◆ **Texto citado**
═══

Nadie entiende por qué, pero funciona. Son las doce de la mañana y Tacubo entra al gimnasio de una escuela al norte de la Ciudad de México vestido con ropa de deporte, una máscara brillante de colores y unos guantes con llamas en los costados. Una hora después, los 90 adolescentes que estaban allí sentados se han tragado, entre historias, risas y palabras malsonantes, una conferencia sobre bullying y sobre cómo resolver un conflicto sin recurrir a la violencia. La mayoría de alumnos sale a empujones de allí, pero algún otro se queda en su pupitre. Quieren hablar con él. “Siempre vienen uno o dos”, dice el luchador. En un país que lidera las estadísticas de acoso escolar en Latinoamérica, Tacubo es un salvavidas para estos jóvenes que a diario enfrentan la incomprensión de sus padres, el silencio de los profesores y el acoso de sus compañeros. A veces, el sistema estalla y revela sus carencias en la forma de un caso cruento: hace tres meses, una adolescente murió tras pelearse con una compañera de clase en Teotihuacán, en el Estado de México.
Con todo esto en la cabeza, Tacubo empieza la conferencia en la escuela Manuel Ponce hablando de la experiencia traumática que cambió su vida. “Mi padre era un alcohólico”, dice. Tenía ocho años cuando sus padres, un domingo por la noche, empezaron a discutir en el salón. Los gritos retumbaban en las paredes de la casa. Tacubo salió asustado de su habitación y desde las escaleras tuvo que observar a su padre grande y corpulento pegando a su madre, una mujer menuda que apenas podía defenderse. “Me quedé paralizado”, cuenta el hombre enmascarado a un salón lleno de jóvenes de 14 y 15 años. Nadie abre la boca. El chismorreo inicial ha dado paso a un silencio pétreo. Su tío, que vivía con ellos desde hace unos meses, salió al rescate de la madre de Tacubo. Agarró a su padre por la espalda y, entre gritos de “¡Déjala tranquila!”, se lo llevó de allí. “Desde aquel día me dije que no quería volver a quedarme así de pasmado”, cuenta emocionado.
Tacubo relata esta historia porque sabe el impacto que tiene en su audiencia. Muchos de los alumnos del colegio han vivido cosas similares, pero Tacubo quiere hacerles ver que está bien, que uno no tiene que convertirse en la imagen de su padre. Y si no, que le miren a él. La siguiente historia es de un poco más adelante, cuando un compañero de colegio empezó a molestarle. Todos los días, cada vez que salían al patio, el chico mayor se acercaba y le decía: “Bolsita derecha”. Si el pequeño Tacubo se resistía a darle al abusón lo que llevaba en el bolsillo derecho, recibía una paliza. Al llegar a casa con el ojo morado o con el pantalón roto, su madre siempre le decía lo mismo: “Si vuelves a dejar que te peguen, te rompo la madre”.

═══

◆ **Datos proporcionados**

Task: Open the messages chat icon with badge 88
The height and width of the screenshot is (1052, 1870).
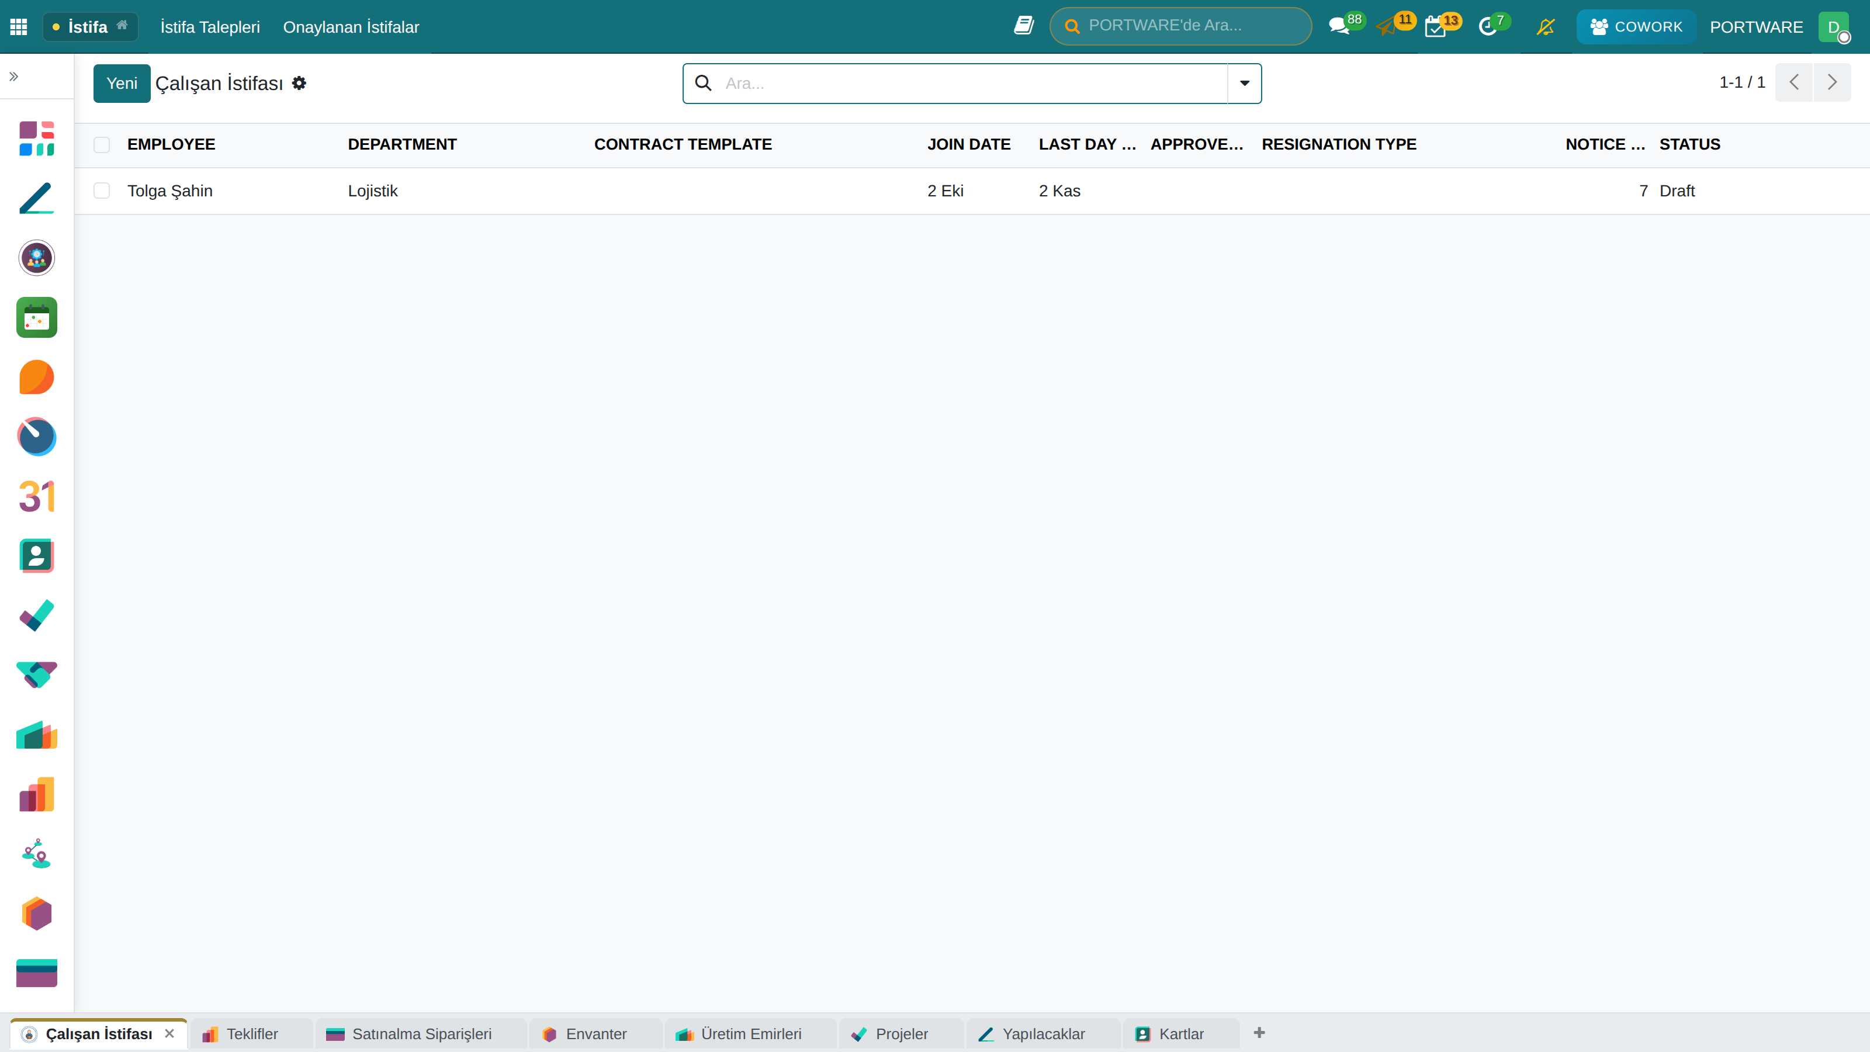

═══

◆ **Instrucciones**
1) ¿Concuerdan con el texto sobre el luchador Tacubo estas afirmaciones? (a) Tacubo tenía ocho años cuando presenció la pelea entre sus padres. (b) El tío de Tacubo vivía con la familia desde hacía años. (c) La madre de Tacubo le aconsejaba contarle a un profesor cuando le pegaban. Responde sí o no a cada una y cita tal cual las palabras del texto que lo deciden.
2) Escribe lo que sigue en el texto sobre el luchador Tacubo, a partir de su última oración.
El material no guarda ninguna relación con el texto sobre el luchador Tacubo.

◆ **Resultados por tarea**
1)
(a) Sí: "Tenía ocho años cuando sus padres, un domingo por la noche, empezaron a discutir en el salón."
(b) No: "Su tío, que vivía con ellos desde hace unos meses, salió al rescate de la madre de Tacubo."
(c) No: "Si vuelves a dejar que te peguen, te rompo la madre".

2)
En este punto de la historia, el luchador hace una pausa. Desde el escenario improvisado que han montado en el gimnasio, Tacubo pide: “Levanten la mano si, alguna vez, un familiar suyo les ha dicho que si les pegan, hay que pegar de vuelta”. El 85% del salón levanta la mano. “Esto pasa siempre”, dirá después, sentado sobre uno de los pupitres, en una pequeña entrevista con este periódico. “Hago esa pregunta en todas las escuelas a las que voy, y un 90% de los alumnos levanta la mano. Les han enseñado que la única forma de resolver los conflictos es con violencia”. El que rehúye la pelea es un blando, un débil, un soplón por ir a quejarse al profesor.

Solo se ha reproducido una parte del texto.